Friday, January 21, 2011

Self-indulgent writing invites judicial rebuke

     Two recent court decisions highlight the dangers of self-indulgent and otherwise poor writing by lawyers. On January 11, the California Court of Appeal issued an opinion caustically criticizing the parties’ briefs. The money quote (p. 17, with emphases in original):

     The opening brief of the Jammu defendants is 72 pages long. Following an abbreviated “Statement of the Case,” the brief spends almost 21 pages on a “summary of facts,” reciting the claimed facts from the Jammu defendants’ perspective only, their “summary of [plaintiff’s] evidence and declarations” consisting of a grand total of 20 lines. Such advocacy is not to be condoned. (See generally Eisenberg et al., Cal. Practice Guide: Civil Appeals and Writs (The Rutter Group 2010) § 9:27, p. 9-8 [“brief should accurately and fairly state the critical facts . . . :”].) Beyond that, the brief is not well organized, and lacks any meaningful or logical argument headings, jumping from arguments referring to “issues of public interest” (Arguments IV and V) to “free exercise of religion” (Argument VI) to “limited public figure” (Argument VII) to “public figure status.” (Arguments VIII, IX, and X.) The brief is, in a word, unhelpful.
     The 66-page (!) reply brief is no better, with five arguments (some with multiple subparts) set forth with headings ranging from five lines to 13 lines. Again, not commendable. (See Eisenberg, supra, 9:107, p. 9-31, advising to “keep headings short and concise”.) These arguments jump too, from “free exercise” and “free exercise clause” (Arguments II and III) to “public figure status” (Argument IV) to “issues of public interest” (Argument V).
     But beyond these deficiencies, the briefs utterly fail to come to grips with the issue here.

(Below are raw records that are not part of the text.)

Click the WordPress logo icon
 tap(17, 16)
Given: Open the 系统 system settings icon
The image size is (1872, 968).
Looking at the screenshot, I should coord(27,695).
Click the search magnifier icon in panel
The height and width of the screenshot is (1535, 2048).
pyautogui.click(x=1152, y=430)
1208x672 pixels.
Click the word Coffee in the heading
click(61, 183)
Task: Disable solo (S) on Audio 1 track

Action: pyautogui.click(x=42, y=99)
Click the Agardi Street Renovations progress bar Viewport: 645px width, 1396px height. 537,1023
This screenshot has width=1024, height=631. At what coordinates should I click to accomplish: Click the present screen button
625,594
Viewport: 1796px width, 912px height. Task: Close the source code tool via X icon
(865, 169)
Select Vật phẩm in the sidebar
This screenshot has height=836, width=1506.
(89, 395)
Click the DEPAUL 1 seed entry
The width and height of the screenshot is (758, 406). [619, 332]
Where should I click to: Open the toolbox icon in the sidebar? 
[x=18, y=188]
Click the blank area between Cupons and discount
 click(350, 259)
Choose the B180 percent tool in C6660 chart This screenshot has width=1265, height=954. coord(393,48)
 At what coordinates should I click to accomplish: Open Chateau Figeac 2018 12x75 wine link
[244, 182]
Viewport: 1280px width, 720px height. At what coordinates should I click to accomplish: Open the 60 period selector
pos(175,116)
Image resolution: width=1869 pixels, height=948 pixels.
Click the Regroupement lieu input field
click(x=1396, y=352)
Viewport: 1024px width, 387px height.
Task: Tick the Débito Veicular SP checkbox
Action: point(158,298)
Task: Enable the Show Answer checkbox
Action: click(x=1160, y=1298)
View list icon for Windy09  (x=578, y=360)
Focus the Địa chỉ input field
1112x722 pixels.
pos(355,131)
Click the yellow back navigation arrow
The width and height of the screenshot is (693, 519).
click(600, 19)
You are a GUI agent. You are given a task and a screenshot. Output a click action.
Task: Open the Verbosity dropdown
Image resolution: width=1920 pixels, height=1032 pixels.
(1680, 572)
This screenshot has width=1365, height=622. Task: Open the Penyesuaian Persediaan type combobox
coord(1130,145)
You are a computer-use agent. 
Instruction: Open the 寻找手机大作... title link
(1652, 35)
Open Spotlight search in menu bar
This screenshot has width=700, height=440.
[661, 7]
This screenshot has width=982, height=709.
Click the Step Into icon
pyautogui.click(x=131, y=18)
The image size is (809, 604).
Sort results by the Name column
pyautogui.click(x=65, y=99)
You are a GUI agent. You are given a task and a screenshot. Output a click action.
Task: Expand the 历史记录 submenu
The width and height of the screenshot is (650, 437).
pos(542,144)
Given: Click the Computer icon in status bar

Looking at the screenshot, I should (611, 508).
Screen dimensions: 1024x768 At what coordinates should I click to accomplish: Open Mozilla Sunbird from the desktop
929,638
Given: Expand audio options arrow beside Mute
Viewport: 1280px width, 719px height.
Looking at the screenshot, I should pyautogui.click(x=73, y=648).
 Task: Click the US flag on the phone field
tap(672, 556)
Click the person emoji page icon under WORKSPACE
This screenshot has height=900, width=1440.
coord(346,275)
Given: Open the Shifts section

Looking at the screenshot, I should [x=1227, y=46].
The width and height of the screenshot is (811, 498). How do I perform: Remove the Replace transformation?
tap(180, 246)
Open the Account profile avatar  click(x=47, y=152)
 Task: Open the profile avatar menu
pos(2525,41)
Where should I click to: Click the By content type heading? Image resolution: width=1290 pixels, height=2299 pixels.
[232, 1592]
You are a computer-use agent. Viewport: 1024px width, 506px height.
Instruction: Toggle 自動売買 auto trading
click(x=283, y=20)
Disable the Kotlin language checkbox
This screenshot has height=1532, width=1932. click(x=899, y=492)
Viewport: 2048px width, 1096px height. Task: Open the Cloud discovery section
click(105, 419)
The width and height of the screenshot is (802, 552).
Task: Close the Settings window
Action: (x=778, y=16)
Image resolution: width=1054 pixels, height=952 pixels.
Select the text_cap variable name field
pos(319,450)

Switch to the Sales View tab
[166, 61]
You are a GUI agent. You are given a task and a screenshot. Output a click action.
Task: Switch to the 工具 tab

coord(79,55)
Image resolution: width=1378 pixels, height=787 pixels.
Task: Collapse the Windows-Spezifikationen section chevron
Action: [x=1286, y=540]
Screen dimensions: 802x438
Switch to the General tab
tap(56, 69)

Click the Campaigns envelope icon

     A day later in Florida, the Court of Appeal for the Fifth District, in Marion v. Orlando Pain & Medical Rehabilitation, ordered one of the attorneys to appear in court “to show cause why monetary or other sanctions should not be imposed” for filing and pursuing a motion the court characterized as “naked re-argument at best and an emotional tirade at worst.” A motion that begins this way foreshadows bad things to come for its author:

1.  Oh.
2.  Please forgive in advance if, through the words of this Motion you can hear the author screaming, but I cannot overcome my indignation engendered by this Honorable Court’s per curiam affirmance of the lower court’s order. I understand that Motions for Rehearing are seldom granted by appellate courts, and for good reason. However, I must believe that if I correctly state the facts of this case, the court will retract its opinion and reconsider the issue. I assume that I failed in my obligation in the initial briefs.
The opinion recites more gems. Unsurprisingly, the court neither retracted nor reconsidered.